# no wireless options in menuconfig

## intbrd

hi.

okay, its pissing me off now.

ive tried gentoo and git (sources) 3.7.1, 3.6.sth, 3.2 debian sources, and whole bunch of -ck and -pf sources. manual and genkernel. wherever im doing this the same problem happens.

there is no option for a wireless networking in menuconfig. while im just ignoring this my wireless interface wont show up (obviously). its just simple ath9k, wifi options should be visible in menuconfig. ive tried everything. even switching to funtoo instead of gentoo.

even if i compile with genkernel error with loading ath9k shows up while booting. later on i cant mordprobe it. there is no such driver. madwifi-ng wont compile

in menuconfig, there is no "Improved wireless configuration API" option to select. im using intel atom if it makes any change, its properly selected in 'march' in /etc/make.conf and in menuconfig.

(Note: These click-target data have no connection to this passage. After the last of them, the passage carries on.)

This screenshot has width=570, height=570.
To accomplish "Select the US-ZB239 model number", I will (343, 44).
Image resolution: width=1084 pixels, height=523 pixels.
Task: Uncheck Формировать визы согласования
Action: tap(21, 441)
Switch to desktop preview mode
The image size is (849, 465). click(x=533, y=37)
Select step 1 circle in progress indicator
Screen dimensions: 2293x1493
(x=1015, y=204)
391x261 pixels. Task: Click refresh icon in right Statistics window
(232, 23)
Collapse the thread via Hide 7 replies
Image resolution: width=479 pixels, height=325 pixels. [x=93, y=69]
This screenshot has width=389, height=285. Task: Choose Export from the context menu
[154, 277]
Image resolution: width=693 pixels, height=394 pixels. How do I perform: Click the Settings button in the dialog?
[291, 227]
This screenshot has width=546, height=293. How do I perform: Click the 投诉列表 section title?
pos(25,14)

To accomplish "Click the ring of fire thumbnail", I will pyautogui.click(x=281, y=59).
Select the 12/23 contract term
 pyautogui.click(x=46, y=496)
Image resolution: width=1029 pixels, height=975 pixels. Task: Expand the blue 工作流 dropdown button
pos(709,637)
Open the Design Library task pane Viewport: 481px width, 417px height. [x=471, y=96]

im using atheros card, worked in every other distribution with precompiled kernel (and windows, and every livecd, even gentoo livecd). debian-sources (USE=binary) wont compile (genkernel). besides, i dont want them, these sucks.

its important to mention that this ath card works like a dream on gentoo (and every other) livecd (regular gentoo livecd minimal downloaded from gentoo.org mirror). no problem with connecting.

my hardware is hp mini. same thing happens when i do 'make menuconfig' from chroot or from installed os without net. i fcking love gentoo i and i want to have it. im using it for few years now on many machines. why is it happening? what can i do to repair this?

please help.

----------

## fturco

I'm using gentoo-sources-3.7.0 on my AMD64 system. The CONFIG_ATH9K option is in: Device Drivers > Network device support > Wireless LAN > Atheros Wireless Cards > Atheros 802.11n wireless cards support. As the help function shows, this option depends on: NETDEVICES && WLAN && ATH_COMMON && MAC80211.

----------

## intbrd

Thanks for such quick response. This is selected. The problem: there is no such option as 'improved wireless conf api' in menuconfig to select.

----------

## fturco

It seems it changed name. The real module name is CONFIG_CFG80211 and is now called "cfg80211 - wireless configuration API". It is in Networking support > Wireless. I had to Google a little bit in order to find it.

----------

## intbrd

still nothing

----------